II. Can an individual make a complaint under s. 190(1)(e) of the Act?

[8] The complainant made his complaint under the usual section of the Act for a duty-of-fair-representation complaint (s. 190(1)(g)) but also relied on s. 190(1)(e), the duty to implement the provisions of a collective agreement.

[9] The duty to implement the provisions of a collective agreement is set out as follows at s. 117 of the Act:

117 Subject to the appropriation by or under the authority of Parliament of money that may be required by the employer, the parties must implement the provisions of a collective agreement

117 Sous réserve de l’affectation par le Parlement, ou sous son autorité, des crédits dont l’employeur peut avoir besoin à cette fin, les parties à une convention collective commencent à appliquer celle-ci :

(a) within the period specified in the collective agreement for that purpose; or

a) au cours du délai éventuellement prévu à cette fin dans la convention;

(b) if no such period is specified in the collective agreement, within 90 days after the date it is signed or any longer period that the parties may agree to or that the Board, on application by either party, may set.

b) en l’absence de délai de mise en application, dans les quatre-vingt-dix jours suivant la date de la signature de la convention ou dans le délai plus long dont peuvent convenir les parties ou que fixe la Commission sur demande de l’une ou l’autre des parties.

 

[10] The complainant alleged that the failure to file a grievance was a failure to implement a provision of the collective agreement. However, s. 117 relates to the implementation of a new collective agreement or arbitral award, not the application of the provisions of an existing collective agreement (see Halfacree v. P.S.A.C., 2010 PSLRB 64 at para. 15).

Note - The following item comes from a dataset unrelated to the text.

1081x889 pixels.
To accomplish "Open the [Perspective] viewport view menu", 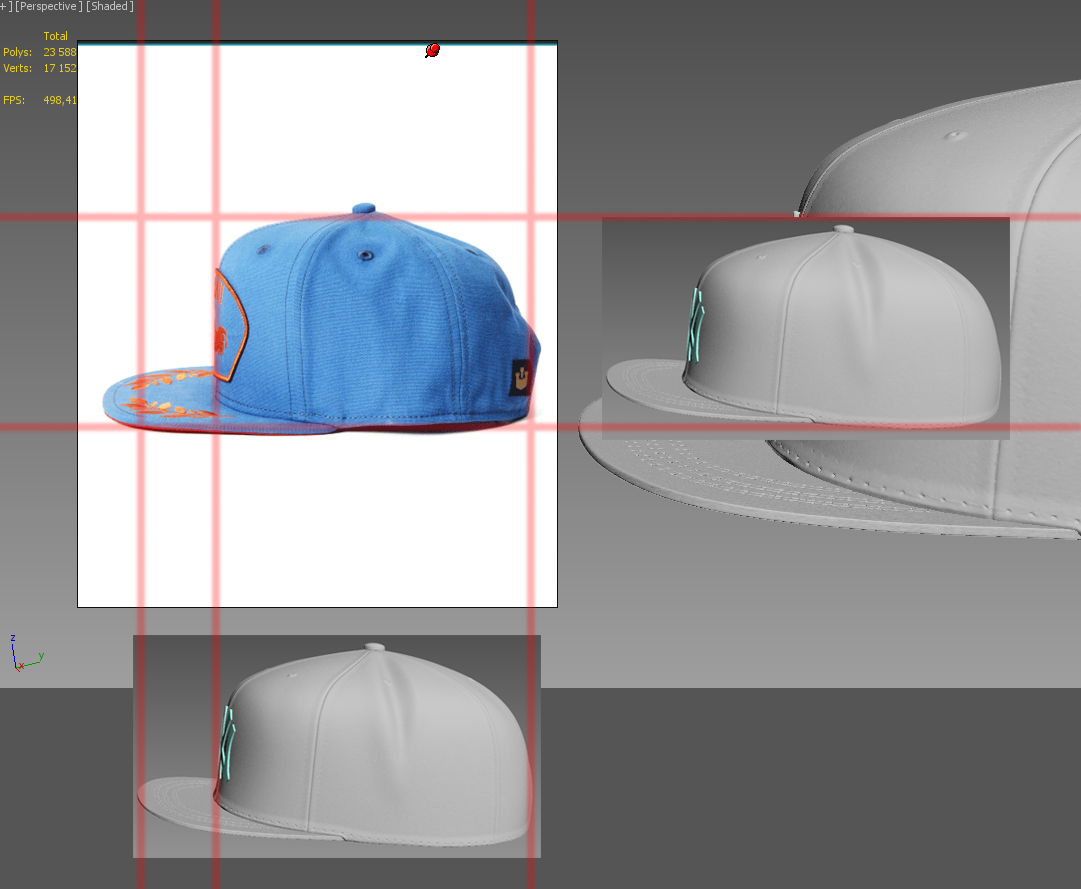I will click(x=49, y=7).
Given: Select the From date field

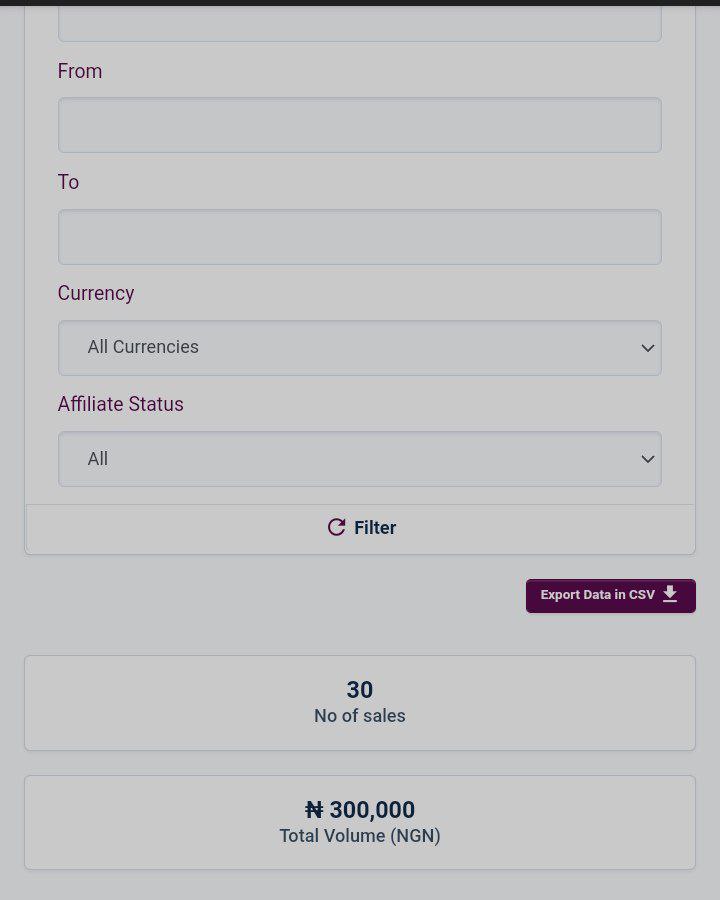Looking at the screenshot, I should [x=360, y=124].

[11] Since this complaint has nothing to do with collective bargaining for a collective agreement or the implementation of a collective agreement or an arbitral award by either an employer or a union, the complainant could not rely on this section for his complaint.

[12] Accordingly, the part of the complaint alleging a breach of s. 190(1)(e) is dismissed.

III. The timeliness of the complaint, and whether the Board can grant an extension

[13] Section 190(1) of the Act requires that the Board inquire into any complaint that an employee organization has committed an unfair labour practice within the meaning of s. 185. Section 185 defines an unfair labour practice, in part, as anything that is prohibited by ss. 187 or 188.

[14] Section 187 of the Act sets out the bargaining agent’s duty of fair representation as follows:

187 No employee organization that is certified as the bargaining agent for a bargaining unit, and none of its officers and representatives, shall act in a manner that is arbitrary or discriminatory or that is in bad faith in the representation of any employee in the bargaining unit.

187 Il est interdit à l’organisation syndicale, ainsi qu’à ses dirigeants et représentants, d’agir de manière arbitraire ou discriminatoire ou de mauvaise foi en matière de représentation de tout fonctionnaire qui fait partie de l’unité dont elle est l’agent négociateur.

 

[15] Section 188 of the Act provides, in part, as follows:

188 No employee organization and no officer or representative of an employee organization or other person acting on behalf of an employee organization shall

188 Il est interdit à l’organisation syndicale, à ses dirigeants ou représentants ainsi qu’aux autres personnes agissant pour son compte :

[…]

(b) expel or suspend an employee from membership in the employee organization or deny an employee membership in the employee organization by applying its membership rules to the employee in a discriminatory manner …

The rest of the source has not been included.